Download or read book Bound by Our Constitution written by Vivien Hart and published by Princeton University Press. This book was released on 1994-08-08 with total page 272 pages. Available in PDF, EPUB and Kindle. Book excerpt: What difference does a written constitution make to public policy? How have women workers fared in a nation bound by constitutional principles, compared with those not covered by formal, written guarantees of fair procedure or equitable outcome? To investigate these questions, Vivien Hart traces the evolution of minimum wage policies in the United States and Britain from their common origins in women's politics around 1900 to their divergent outcomes in our day. She argues, contrary to common wisdom, that the advantage has been with the American constitutional system rather than the British. Basing her analysis on primary research, Hart reconstructs legal strategies and policy decisions that revolved around the recognition of women as workers and the public definition of gender roles.

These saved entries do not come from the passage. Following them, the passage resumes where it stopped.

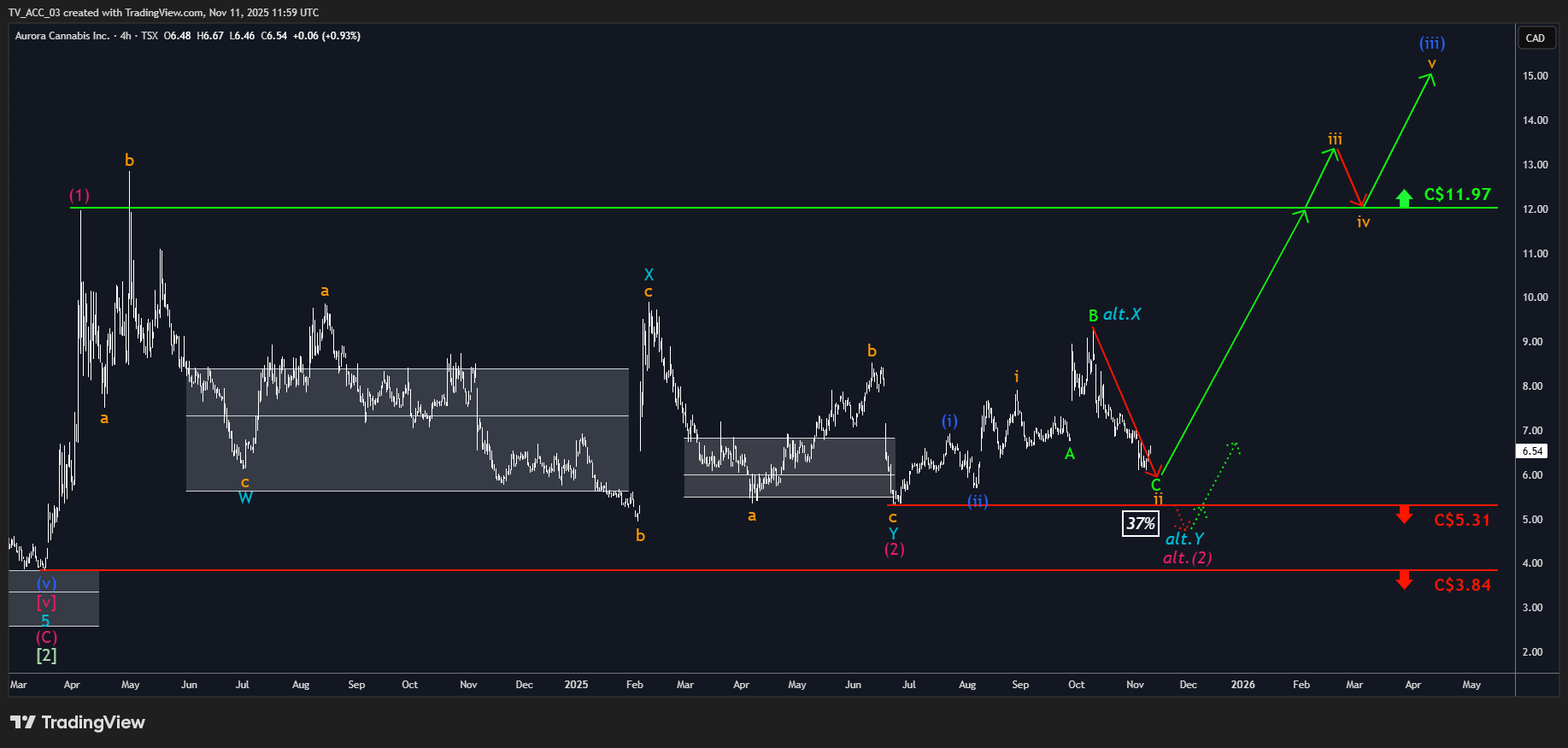Viewport: 1568px width, 748px height.
Task: Select the CAD currency button
Action: pyautogui.click(x=1536, y=38)
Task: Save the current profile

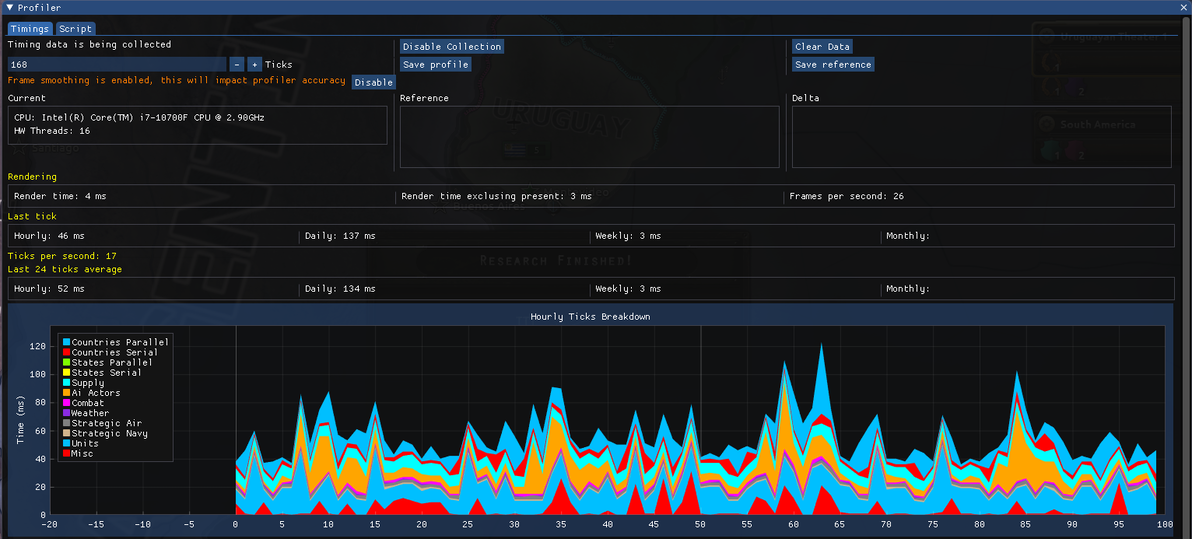Action: [436, 65]
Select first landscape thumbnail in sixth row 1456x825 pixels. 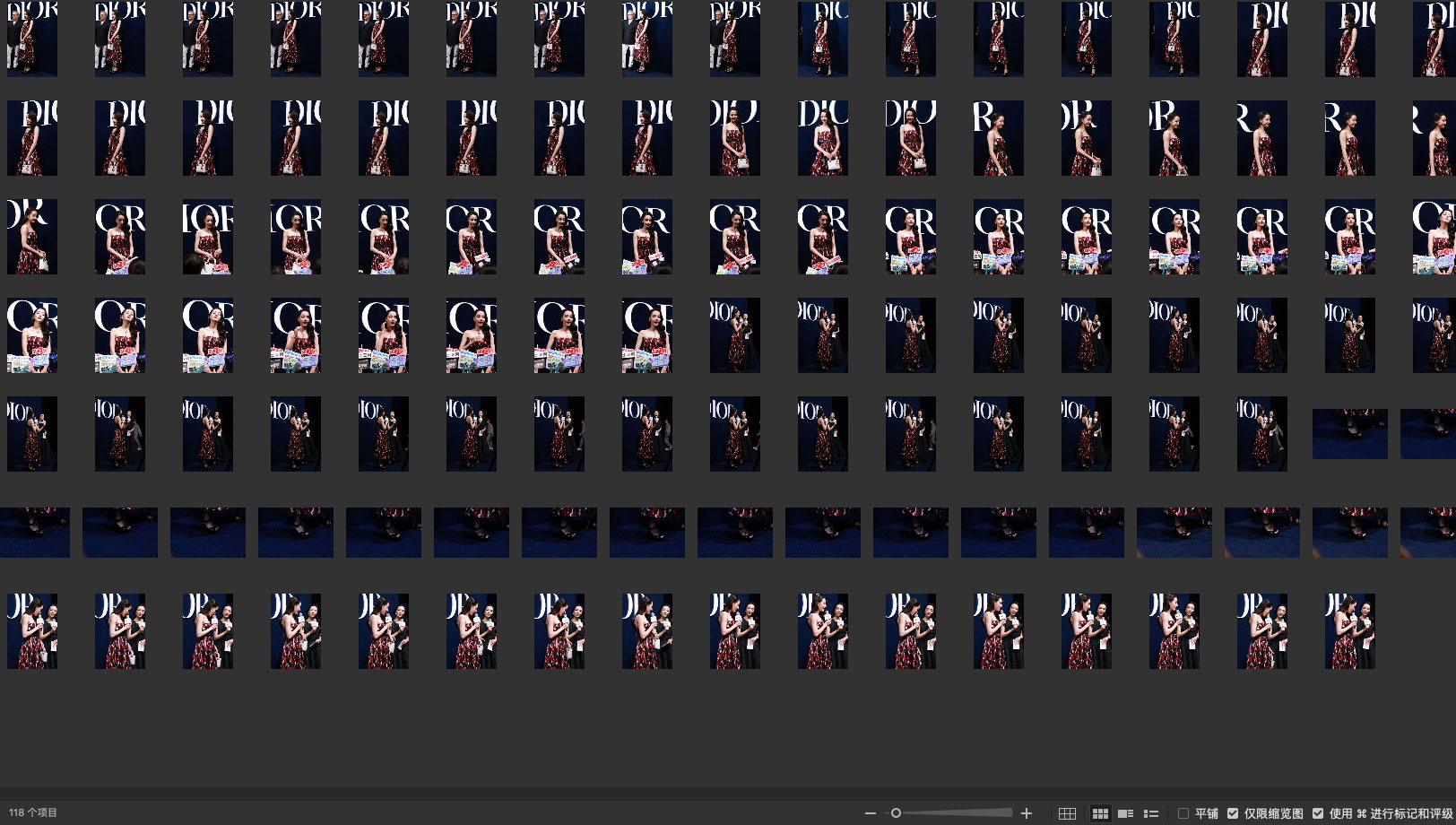click(34, 532)
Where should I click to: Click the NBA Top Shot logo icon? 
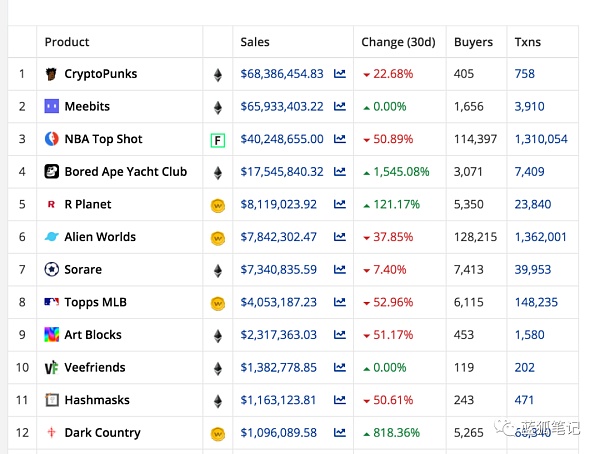pyautogui.click(x=52, y=139)
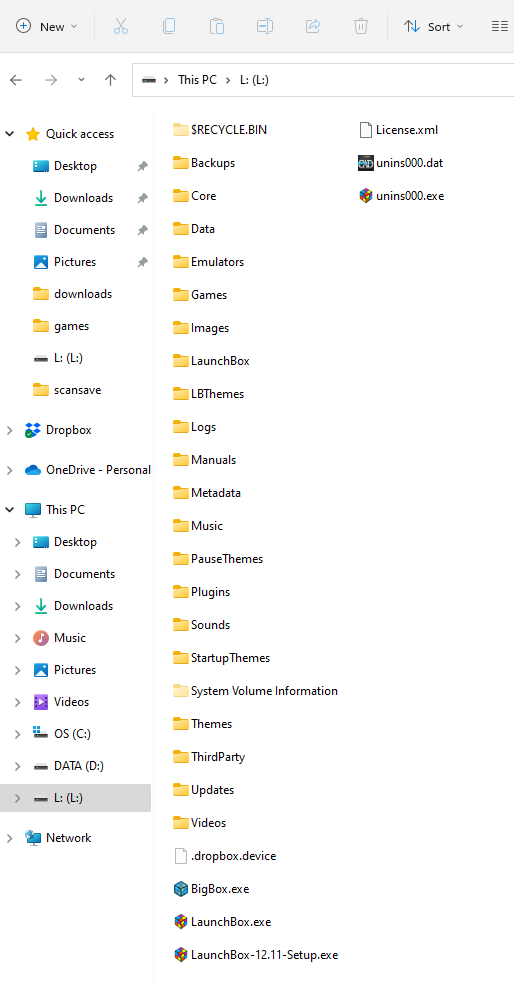Click the Copy icon in toolbar
The height and width of the screenshot is (990, 514).
tap(169, 27)
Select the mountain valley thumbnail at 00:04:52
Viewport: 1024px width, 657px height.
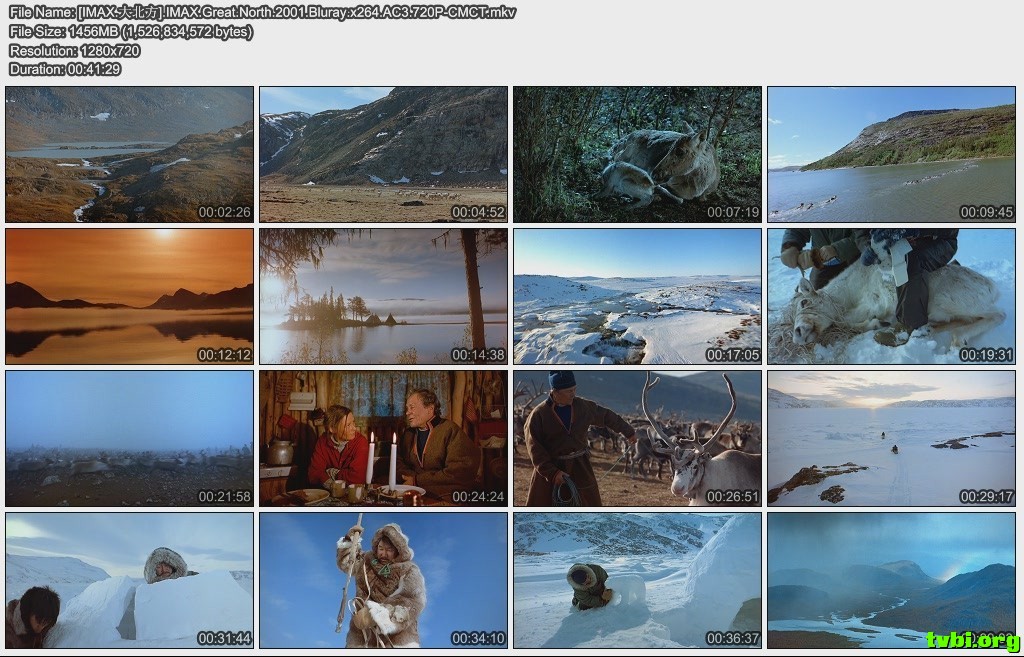pyautogui.click(x=383, y=154)
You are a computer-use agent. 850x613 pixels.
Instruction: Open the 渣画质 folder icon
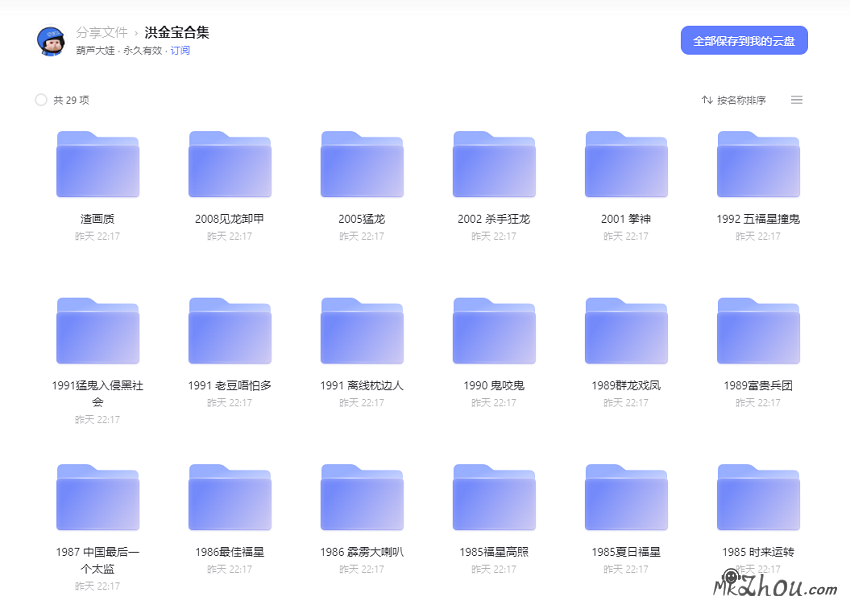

Contrasting seismic shifts and expansion in American minimum wage policy with indifference and eventual abolition in Britain, she challenges preconceptions about the constraints of American constitutionalism versus British flexibility. Though constitutional requirements did block and frustrate women's attempts to gain fair wages, they also, as Hart demonstrates, created a terrain in the United States for principled debate about women, work, and the state--and a momentum for public policy--unparalleled in Britain. Hart's book should be of interest to policy, labor, women's, and legal historians, to political scientists, and to students of gender issues, law, and social policy.